As you may have guessed, those terms were just made up by the person who wrote the book. Other terms of venery were made up by other people who wrote their own books. As Babbel explains, "[T]erms of venery were the linguistic equivalent of silly hats: colorful, affected, fashionable, and very popular." Audubon writer Nicholas Lund further explains, "[T]erms of venery are, and always have been, whimsy. They're a lark ... applied at one time to groups of commonly-hunted animals but then extended for fun to groups of people, and to [other] creatures."

As for why the collective noun for crows is a murder? There are many theories but PBS states that folklore suggests that a group of crows was seen as an omen for death.
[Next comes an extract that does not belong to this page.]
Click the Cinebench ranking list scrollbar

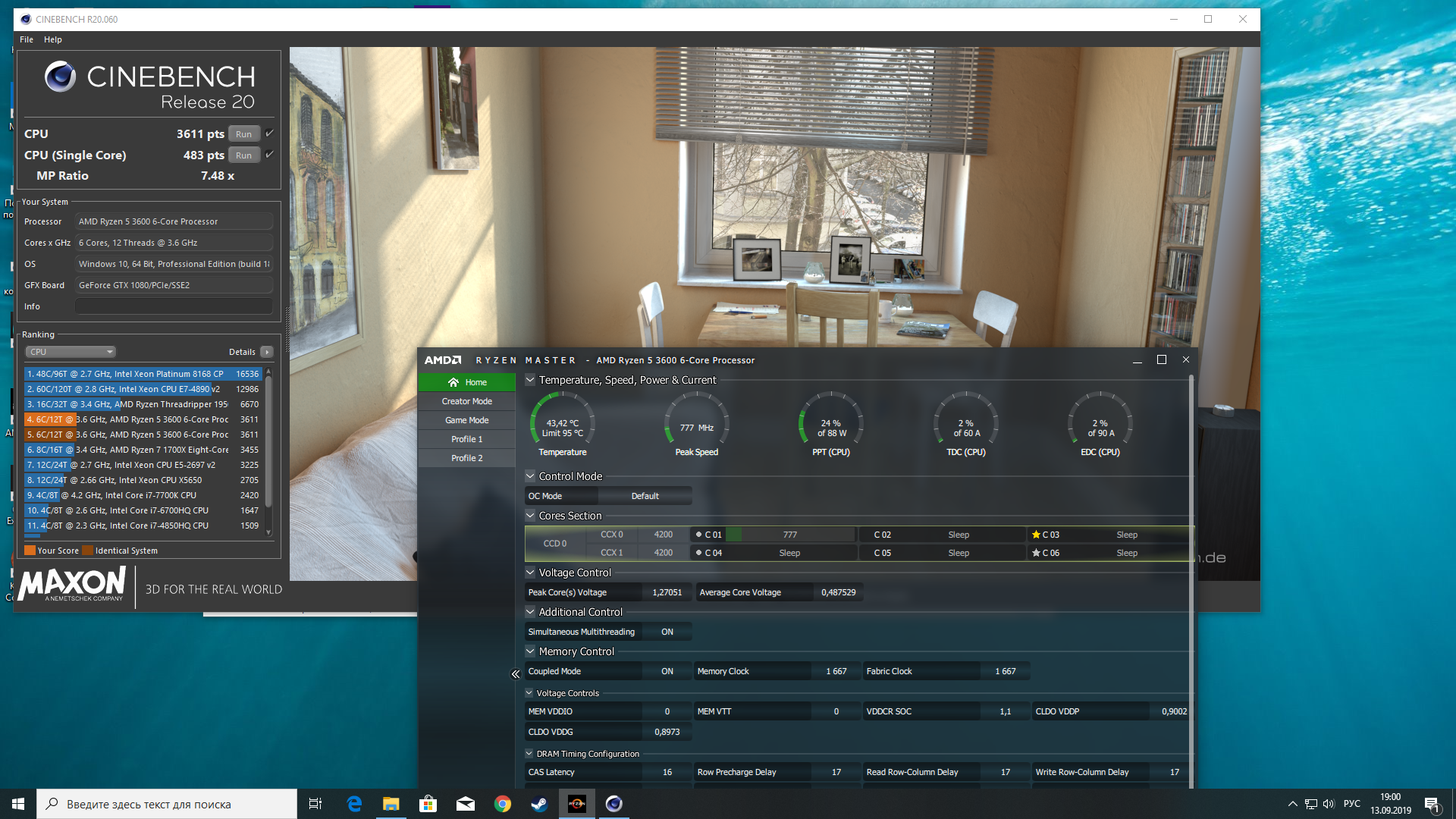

Science Says 'Not So Fast'

English is one thing, science is another, and English-speaking scientists, when discussing their work or writing academic papers or whatever, are going to be expected to adhere to the tacit rules of English. But when it comes to those goofy names for groups of animals, states Audubon, science draws a line. Specifically, writer Nicholas Lund asked a number of ornithologists whom he happened to have on speed dial about these terms of venery as it relates to birds, and a sampling of their responses seems to indicate that they pay them exactly zero heed. Dr. Noah Perlut, who researches bobolinks, said that he'd never heard of a group of his quarry being called a "chain." Woodcock researcher Jake Walker "sure as hell" would never call them that.

It's not just birds, either. Lund spoke to a wombat researcher (they're mammals, if you didn't know), asking her if she'd ever referred to a group of wombats as a "wisdom," and she tersely replied that wombats "do not form groups in the wild." The long and the short of it is that these colorful names are only "official" as long as we collectively agree that they're official. Most biologists, for their parts, are just going to go with more common terms such as a "flock" of this or a "herd" of that, or when all else fails, a "group."